Geoff was studying telecommunications engineering and signed up for a new internet marketing subject to diversify his knowledge. The unexpected detour led him to create a successful Wollongong-based web marketing and technology professional services business while still studying.
Now, thanks to two decades of experience and and an MBA from UOW's Sydney Business School, Geoff and his company have seen global success.
Geoff and his team at Internetrix went on to build Australia’s first online Development Application Submission training system for Shellharbour City Council and, over the next decade, created an impressive client base with companies like WebJet, P&O Cruises and the Department of Prime Minister and Cabinet. Internetrix also became Google’s first international partner for their analytics product.

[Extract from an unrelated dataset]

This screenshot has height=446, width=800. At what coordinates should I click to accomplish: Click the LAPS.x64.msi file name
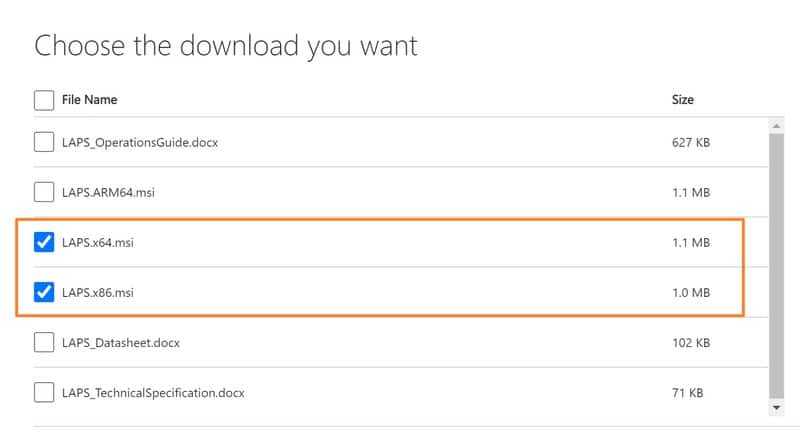click(x=97, y=243)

The small business, which by this stage employed 20 people, now provided technology managing billions of dollars-worth of projects and had won multiple business awards. Despite the agency’s success, Geoff and his team struggled to break into national business circles in Sydney and Melbourne. Wollongong was associated with coal and steel, not marketing and technology.
“Even though Internetrix had pretty amazing capability, and the talent coming out of the University of Wollongong was key to that, it was an uphill battle to be taken seriously in the Sydney market,” Geoff recalls.
“The big budget stuff was all going to Sydney and Melbourne. By this point I’d been in the business for seven years and it felt like continuing to repeat fifth class, even though you can see high school just around the corner. The professional challenge wasn’t there anymore.”
In 2009 Geoff joined three UOW colleagues to “try and do something crazy” and solve the biggest problems the team had come across while managing the Internetrix agency business.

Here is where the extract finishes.